▸ Task to complete
Transcribe the records below. Leave every line exactly as written.

▸ Extracted data
----

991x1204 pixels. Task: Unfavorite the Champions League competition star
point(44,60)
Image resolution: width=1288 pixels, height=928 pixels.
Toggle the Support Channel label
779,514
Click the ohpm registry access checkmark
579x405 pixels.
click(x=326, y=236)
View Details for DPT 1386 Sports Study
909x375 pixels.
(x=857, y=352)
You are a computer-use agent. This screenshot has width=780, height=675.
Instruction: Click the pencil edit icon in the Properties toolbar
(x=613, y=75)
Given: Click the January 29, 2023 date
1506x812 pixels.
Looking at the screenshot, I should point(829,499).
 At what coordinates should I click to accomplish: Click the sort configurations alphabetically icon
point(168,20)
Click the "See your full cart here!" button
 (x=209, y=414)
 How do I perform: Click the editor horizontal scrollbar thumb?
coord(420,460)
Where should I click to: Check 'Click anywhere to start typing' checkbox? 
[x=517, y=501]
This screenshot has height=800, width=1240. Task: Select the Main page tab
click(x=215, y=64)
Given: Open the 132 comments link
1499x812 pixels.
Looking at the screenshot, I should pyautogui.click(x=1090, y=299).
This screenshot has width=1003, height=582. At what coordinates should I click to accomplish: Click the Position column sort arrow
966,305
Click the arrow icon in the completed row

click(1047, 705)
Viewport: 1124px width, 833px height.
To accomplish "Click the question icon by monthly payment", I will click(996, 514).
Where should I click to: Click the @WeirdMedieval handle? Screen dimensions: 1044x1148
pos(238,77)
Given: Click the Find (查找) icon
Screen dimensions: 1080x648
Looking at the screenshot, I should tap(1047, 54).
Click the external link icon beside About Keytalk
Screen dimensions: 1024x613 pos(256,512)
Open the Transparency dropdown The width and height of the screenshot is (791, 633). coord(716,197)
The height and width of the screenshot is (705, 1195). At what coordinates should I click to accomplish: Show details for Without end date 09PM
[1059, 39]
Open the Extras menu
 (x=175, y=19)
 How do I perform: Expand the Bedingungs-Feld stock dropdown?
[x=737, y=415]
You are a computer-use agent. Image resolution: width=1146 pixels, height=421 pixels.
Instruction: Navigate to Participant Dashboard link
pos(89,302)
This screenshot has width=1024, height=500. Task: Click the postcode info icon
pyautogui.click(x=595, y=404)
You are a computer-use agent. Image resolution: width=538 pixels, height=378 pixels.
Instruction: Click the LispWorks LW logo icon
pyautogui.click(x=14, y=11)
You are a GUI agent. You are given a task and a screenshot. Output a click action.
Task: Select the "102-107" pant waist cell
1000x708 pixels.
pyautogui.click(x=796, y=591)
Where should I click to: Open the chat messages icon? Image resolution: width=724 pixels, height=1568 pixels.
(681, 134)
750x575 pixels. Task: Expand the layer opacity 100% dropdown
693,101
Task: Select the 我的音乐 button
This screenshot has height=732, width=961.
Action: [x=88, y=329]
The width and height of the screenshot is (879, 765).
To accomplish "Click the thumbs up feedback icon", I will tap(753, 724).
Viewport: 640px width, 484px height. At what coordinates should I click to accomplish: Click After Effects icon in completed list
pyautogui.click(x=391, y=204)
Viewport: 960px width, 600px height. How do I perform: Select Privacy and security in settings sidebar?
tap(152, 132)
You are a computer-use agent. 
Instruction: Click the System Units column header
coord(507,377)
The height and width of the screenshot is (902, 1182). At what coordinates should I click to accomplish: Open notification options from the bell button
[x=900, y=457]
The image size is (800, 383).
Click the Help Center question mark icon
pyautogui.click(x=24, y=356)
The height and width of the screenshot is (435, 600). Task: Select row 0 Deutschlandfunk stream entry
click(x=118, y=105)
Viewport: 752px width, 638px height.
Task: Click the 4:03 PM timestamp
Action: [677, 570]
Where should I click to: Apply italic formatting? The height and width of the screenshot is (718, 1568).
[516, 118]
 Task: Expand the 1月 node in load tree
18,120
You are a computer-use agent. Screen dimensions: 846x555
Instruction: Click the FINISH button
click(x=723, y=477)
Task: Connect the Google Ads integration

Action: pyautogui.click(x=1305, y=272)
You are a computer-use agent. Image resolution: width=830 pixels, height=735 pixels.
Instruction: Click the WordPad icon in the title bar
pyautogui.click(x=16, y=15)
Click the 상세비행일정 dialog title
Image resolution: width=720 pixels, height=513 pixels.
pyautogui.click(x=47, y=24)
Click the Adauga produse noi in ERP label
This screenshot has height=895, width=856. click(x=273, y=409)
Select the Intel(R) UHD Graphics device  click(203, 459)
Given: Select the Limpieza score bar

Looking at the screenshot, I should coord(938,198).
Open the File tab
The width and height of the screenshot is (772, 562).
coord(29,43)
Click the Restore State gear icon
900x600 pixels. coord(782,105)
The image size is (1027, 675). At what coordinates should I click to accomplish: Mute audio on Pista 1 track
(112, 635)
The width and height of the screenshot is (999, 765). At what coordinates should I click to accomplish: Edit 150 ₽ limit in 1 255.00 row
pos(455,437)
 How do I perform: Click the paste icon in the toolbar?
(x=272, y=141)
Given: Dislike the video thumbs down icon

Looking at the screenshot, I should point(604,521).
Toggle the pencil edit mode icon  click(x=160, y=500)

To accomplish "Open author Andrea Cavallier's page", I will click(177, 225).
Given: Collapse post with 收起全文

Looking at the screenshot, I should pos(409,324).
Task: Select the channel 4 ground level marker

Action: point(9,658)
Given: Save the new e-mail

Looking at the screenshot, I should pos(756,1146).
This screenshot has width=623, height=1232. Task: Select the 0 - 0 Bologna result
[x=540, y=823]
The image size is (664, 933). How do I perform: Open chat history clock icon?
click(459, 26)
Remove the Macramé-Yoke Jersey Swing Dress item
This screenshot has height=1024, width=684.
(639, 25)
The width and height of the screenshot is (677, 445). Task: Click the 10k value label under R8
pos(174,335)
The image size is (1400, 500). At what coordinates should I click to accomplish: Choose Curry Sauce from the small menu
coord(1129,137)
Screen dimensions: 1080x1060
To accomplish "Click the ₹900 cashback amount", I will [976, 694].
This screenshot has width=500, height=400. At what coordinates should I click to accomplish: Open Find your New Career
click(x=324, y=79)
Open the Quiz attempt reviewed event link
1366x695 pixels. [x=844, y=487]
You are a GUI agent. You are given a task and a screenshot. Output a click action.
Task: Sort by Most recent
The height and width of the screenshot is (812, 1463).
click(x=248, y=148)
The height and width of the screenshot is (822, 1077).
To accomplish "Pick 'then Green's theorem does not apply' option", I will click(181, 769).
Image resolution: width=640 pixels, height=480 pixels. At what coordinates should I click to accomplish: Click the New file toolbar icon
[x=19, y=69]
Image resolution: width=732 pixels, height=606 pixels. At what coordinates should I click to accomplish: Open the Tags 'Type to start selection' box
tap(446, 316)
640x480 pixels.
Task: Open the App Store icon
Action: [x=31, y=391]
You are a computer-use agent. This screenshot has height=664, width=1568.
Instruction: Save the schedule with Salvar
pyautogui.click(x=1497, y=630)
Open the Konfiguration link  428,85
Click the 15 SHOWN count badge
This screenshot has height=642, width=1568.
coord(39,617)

----

▸ Response for this exercise
991x1204 pixels. Task: Unfavorite the Champions League competition star
point(44,60)
Image resolution: width=1288 pixels, height=928 pixels.
Toggle the Support Channel label
779,514
Click the ohpm registry access checkmark
579x405 pixels.
click(x=326, y=236)
View Details for DPT 1386 Sports Study
909x375 pixels.
(x=857, y=352)
You are a computer-use agent. This screenshot has width=780, height=675.
Instruction: Click the pencil edit icon in the Properties toolbar
(x=613, y=75)
Given: Click the January 29, 2023 date
1506x812 pixels.
Looking at the screenshot, I should point(829,499).
 At what coordinates should I click to accomplish: Click the sort configurations alphabetically icon
point(168,20)
Click the "See your full cart here!" button
 (x=209, y=414)
 How do I perform: Click the editor horizontal scrollbar thumb?
coord(420,460)
Where should I click to: Check 'Click anywhere to start typing' checkbox? 
[x=517, y=501]
This screenshot has height=800, width=1240. Task: Select the Main page tab
click(x=215, y=64)
Given: Open the 132 comments link
1499x812 pixels.
Looking at the screenshot, I should pyautogui.click(x=1090, y=299).
This screenshot has width=1003, height=582. At what coordinates should I click to accomplish: Click the Position column sort arrow
966,305
Click the arrow icon in the completed row

click(1047, 705)
Viewport: 1124px width, 833px height.
To accomplish "Click the question icon by monthly payment", I will click(996, 514).
Where should I click to: Click the @WeirdMedieval handle? Screen dimensions: 1044x1148
pos(238,77)
Given: Click the Find (查找) icon
Screen dimensions: 1080x648
Looking at the screenshot, I should tap(1047, 54).
Click the external link icon beside About Keytalk
Screen dimensions: 1024x613 pos(256,512)
Open the Transparency dropdown The width and height of the screenshot is (791, 633). coord(716,197)
The height and width of the screenshot is (705, 1195). At what coordinates should I click to accomplish: Show details for Without end date 09PM
[1059, 39]
Open the Extras menu
 (x=175, y=19)
 How do I perform: Expand the Bedingungs-Feld stock dropdown?
[x=737, y=415]
You are a computer-use agent. Image resolution: width=1146 pixels, height=421 pixels.
Instruction: Navigate to Participant Dashboard link
pos(89,302)
This screenshot has width=1024, height=500. Task: Click the postcode info icon
pyautogui.click(x=595, y=404)
You are a computer-use agent. Image resolution: width=538 pixels, height=378 pixels.
Instruction: Click the LispWorks LW logo icon
pyautogui.click(x=14, y=11)
You are a GUI agent. You are given a task and a screenshot. Output a click action.
Task: Select the "102-107" pant waist cell
1000x708 pixels.
pyautogui.click(x=796, y=591)
Where should I click to: Open the chat messages icon? Image resolution: width=724 pixels, height=1568 pixels.
(681, 134)
750x575 pixels. Task: Expand the layer opacity 100% dropdown
693,101
Task: Select the 我的音乐 button
This screenshot has height=732, width=961.
Action: [x=88, y=329]
The width and height of the screenshot is (879, 765).
To accomplish "Click the thumbs up feedback icon", I will tap(753, 724).
Viewport: 640px width, 484px height. At what coordinates should I click to accomplish: Click After Effects icon in completed list
pyautogui.click(x=391, y=204)
Viewport: 960px width, 600px height. How do I perform: Select Privacy and security in settings sidebar?
tap(152, 132)
You are a computer-use agent. 
Instruction: Click the System Units column header
coord(507,377)
The height and width of the screenshot is (902, 1182). At what coordinates should I click to accomplish: Open notification options from the bell button
[x=900, y=457]
The image size is (800, 383).
Click the Help Center question mark icon
pyautogui.click(x=24, y=356)
The height and width of the screenshot is (435, 600). Task: Select row 0 Deutschlandfunk stream entry
click(x=118, y=105)
Viewport: 752px width, 638px height.
Task: Click the 4:03 PM timestamp
Action: [677, 570]
Where should I click to: Apply italic formatting? The height and width of the screenshot is (718, 1568).
[516, 118]
 Task: Expand the 1月 node in load tree
18,120
You are a computer-use agent. Screen dimensions: 846x555
Instruction: Click the FINISH button
click(x=723, y=477)
Task: Connect the Google Ads integration

Action: pyautogui.click(x=1305, y=272)
You are a computer-use agent. Image resolution: width=830 pixels, height=735 pixels.
Instruction: Click the WordPad icon in the title bar
pyautogui.click(x=16, y=15)
Click the 상세비행일정 dialog title
Image resolution: width=720 pixels, height=513 pixels.
pyautogui.click(x=47, y=24)
Click the Adauga produse noi in ERP label
This screenshot has height=895, width=856. click(x=273, y=409)
Select the Intel(R) UHD Graphics device  click(203, 459)
Given: Select the Limpieza score bar

Looking at the screenshot, I should coord(938,198).
Open the File tab
The width and height of the screenshot is (772, 562).
coord(29,43)
Click the Restore State gear icon
900x600 pixels. coord(782,105)
The image size is (1027, 675). At what coordinates should I click to accomplish: Mute audio on Pista 1 track
(112, 635)
The width and height of the screenshot is (999, 765). At what coordinates should I click to accomplish: Edit 150 ₽ limit in 1 255.00 row
pos(455,437)
 How do I perform: Click the paste icon in the toolbar?
(x=272, y=141)
Given: Dislike the video thumbs down icon

Looking at the screenshot, I should point(604,521).
Toggle the pencil edit mode icon  click(x=160, y=500)

To accomplish "Open author Andrea Cavallier's page", I will click(177, 225).
Given: Collapse post with 收起全文

Looking at the screenshot, I should pos(409,324).
Task: Select the channel 4 ground level marker

Action: point(9,658)
Given: Save the new e-mail

Looking at the screenshot, I should pos(756,1146).
This screenshot has width=623, height=1232. Task: Select the 0 - 0 Bologna result
[x=540, y=823]
The image size is (664, 933). How do I perform: Open chat history clock icon?
click(459, 26)
Remove the Macramé-Yoke Jersey Swing Dress item
This screenshot has height=1024, width=684.
(639, 25)
The width and height of the screenshot is (677, 445). Task: Click the 10k value label under R8
pos(174,335)
The image size is (1400, 500). At what coordinates should I click to accomplish: Choose Curry Sauce from the small menu
coord(1129,137)
Screen dimensions: 1080x1060
To accomplish "Click the ₹900 cashback amount", I will [976, 694].
This screenshot has width=500, height=400. At what coordinates should I click to accomplish: Open Find your New Career
click(x=324, y=79)
Open the Quiz attempt reviewed event link
1366x695 pixels. [x=844, y=487]
You are a GUI agent. You are given a task and a screenshot. Output a click action.
Task: Sort by Most recent
The height and width of the screenshot is (812, 1463).
click(x=248, y=148)
The height and width of the screenshot is (822, 1077).
To accomplish "Pick 'then Green's theorem does not apply' option", I will click(181, 769).
Image resolution: width=640 pixels, height=480 pixels. At what coordinates should I click to accomplish: Click the New file toolbar icon
[x=19, y=69]
Image resolution: width=732 pixels, height=606 pixels. At what coordinates should I click to accomplish: Open the Tags 'Type to start selection' box
tap(446, 316)
640x480 pixels.
Task: Open the App Store icon
Action: [x=31, y=391]
You are a computer-use agent. This screenshot has height=664, width=1568.
Instruction: Save the schedule with Salvar
pyautogui.click(x=1497, y=630)
Open the Konfiguration link  428,85
Click the 15 SHOWN count badge
This screenshot has height=642, width=1568.
coord(39,617)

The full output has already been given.